No podía faltar un nuevo viaje mansillano a los ciento cincuenta años del primero. El 1 de marzo de 2020 iniciaron el suyo el profesor y periodista Alejandro Seselovsky y el director del Archivo Histórico de la ciudad de Bolívar (Buenos Aires), descendiente de mapuches y llamado nada menos que Santos Vega. Seselovsky, que pronto publicará su crónica en la revista Orsái, me anticipa la dispar visión de Mansilla que hay en los extremos del camino: héroe en Río Cuarto y Villa Sarmiento, traidor y espía para un descendiente del cacique Yancamil a quien entrevistó en La Pampa.

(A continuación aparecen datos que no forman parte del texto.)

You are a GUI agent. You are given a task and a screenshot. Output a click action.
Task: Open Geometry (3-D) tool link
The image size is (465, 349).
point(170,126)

Ya sabemos, con Borges, que el traidor y el héroe pueden coincidir en la misma persona. El “plan B” (la civilización inclusiva), que Una excursión a los indios ranqueles propone para la Argentina nunca se realizó. No estaba en manos del autor torcer la dirección dominante de las ideas-fuerzas de su tiempo. Pero también es cierto que Mansilla, aunque no participó en la Conquista de Roca, terminó aceptando sus consecuencias, y pareció olvidarse de sus compadres ranqueles y de los ahijados por quienes se había comprometido a velar. Sin embargo, un testimonio de Miguel Ángel Cárcano (hijo) lo evoca en París, donde murió, ya viejo, mientras se quiebra y estalla en sollozos sobre el apolillado poncho pampa que Mariano Rosas le regalara. Desde el recuerdo de ese poncho y ese dolor empecé a escribir un día La pasión de los nómades.